La transculturalité n'est ni hybride ni mutante; elle participe à la vie culturelle québécoise mondialisée, soumise aux forces qui pressent son ouverture, autant que les déplacements. Si l'exil se transforme en domicile (pas très fixe), inversement, le raffermissement de la langue, depuis une quinzaine d'années, a permis une ouverture aux langues et aux pensées d'ailleurs.

Ils ont fait l'objet de cours, de recherches, d'essais, d'articles, d'entrées de dictionnaire. Sur ce plan, on ne distingue plus qui est né où. Qui contesterait que le dramaturge Jean-Marc Dalpé, né à Ottawa, est un ferment de culture québécoise? Car s'ils suscitent la curiosité, ils lèvent d'abord un mouvement de fierté. Ainsi, la photographie des «deux solitudes» a jauni.

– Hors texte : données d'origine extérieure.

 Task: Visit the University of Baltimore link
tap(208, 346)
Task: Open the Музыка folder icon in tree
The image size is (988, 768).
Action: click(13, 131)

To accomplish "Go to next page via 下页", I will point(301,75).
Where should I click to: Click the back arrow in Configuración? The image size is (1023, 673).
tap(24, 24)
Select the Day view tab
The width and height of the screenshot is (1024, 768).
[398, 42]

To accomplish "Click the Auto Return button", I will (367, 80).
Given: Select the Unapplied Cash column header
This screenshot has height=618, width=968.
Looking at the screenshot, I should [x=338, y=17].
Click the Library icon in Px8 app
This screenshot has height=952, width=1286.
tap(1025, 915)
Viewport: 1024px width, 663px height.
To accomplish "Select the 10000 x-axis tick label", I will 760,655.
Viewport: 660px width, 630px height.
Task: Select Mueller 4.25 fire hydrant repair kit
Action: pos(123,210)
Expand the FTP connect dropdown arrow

Ils sont traduits. De l'anglais, d'abord. Mordecai Richler, Trevor Fergusson, David Solway et Leonard Cohen retournent à leurs pénates: on les a crus d'ailleurs, mais ils étaient nés ici. Neil Bissondath, de Trinidad et vivant à Toronto, Timothy Finley, Robertson Davies et Alberto Manguel sont également traduits, édités et lus à Montréal.

Qu'on ajoute à cette ronde les écrivains issus d'unions mixtes et d'une seconde génération de migrants: Lisa Carducci, partie en Chine avec ses origines italo-québécoises, Francis Catalano, le Nippo-Canadien Kerri Sakamoto, par exemple. On se fera alors une toute petite idée de la question.